Saved data entries:
- Opening Delimiter -

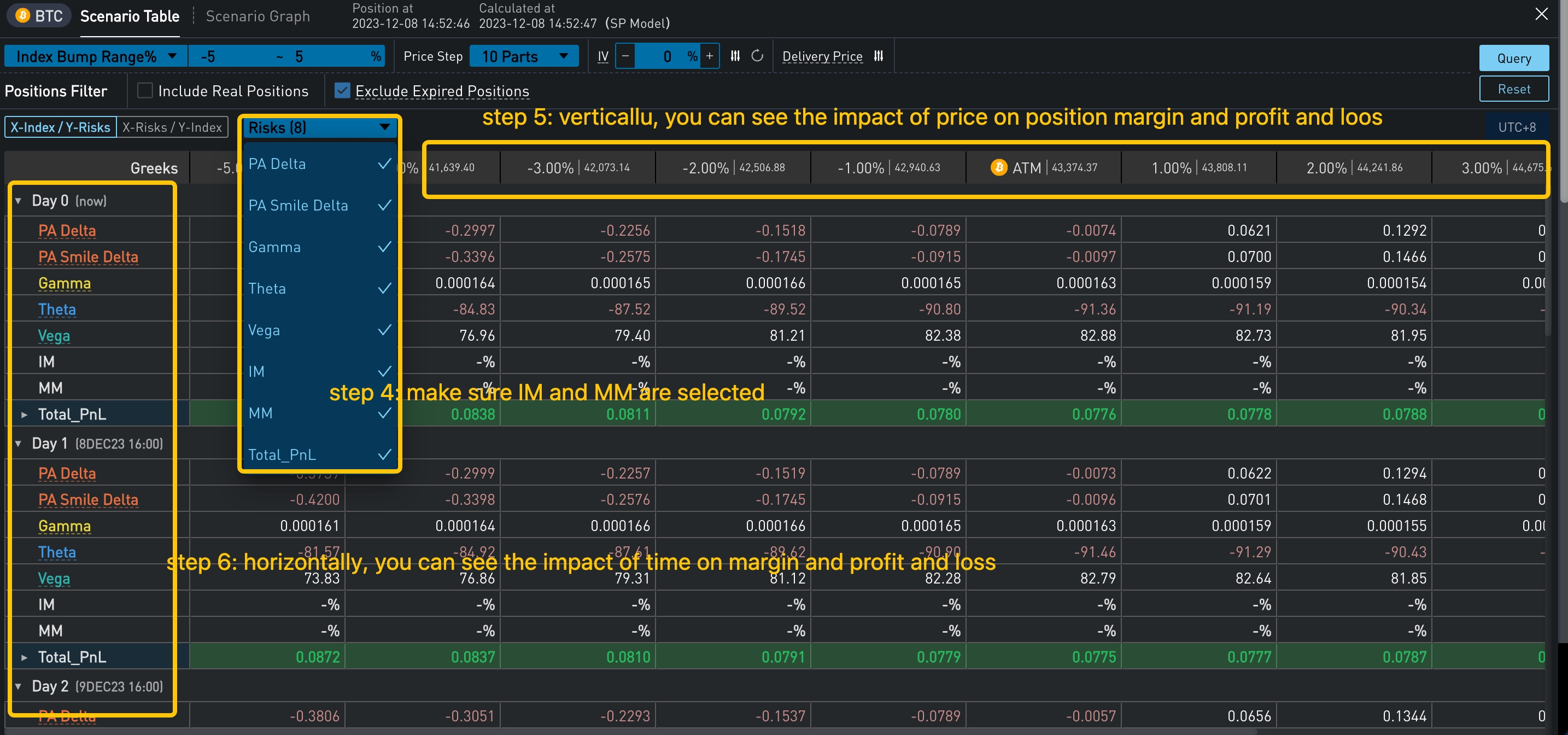Viewport: 1568px width, 735px height.
Task: Click the BTC coin selector icon
Action: [23, 16]
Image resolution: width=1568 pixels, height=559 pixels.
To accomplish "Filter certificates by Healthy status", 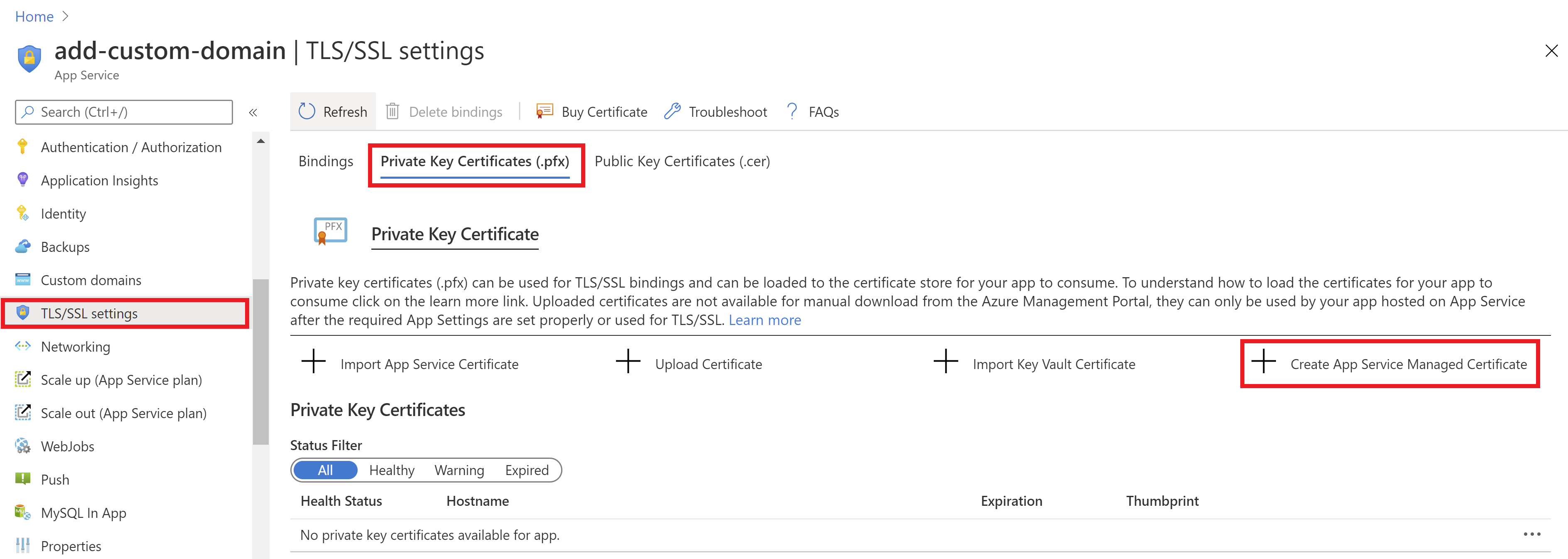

- Closing Delimiter -

What the exercise asks:
Every line from the one containing "Image resolution: width=1568" through the end of the entries above, both included, should be extracted exactly, with pictures left out.

Answer:
Image resolution: width=1568 pixels, height=559 pixels.
To accomplish "Filter certificates by Healthy status", 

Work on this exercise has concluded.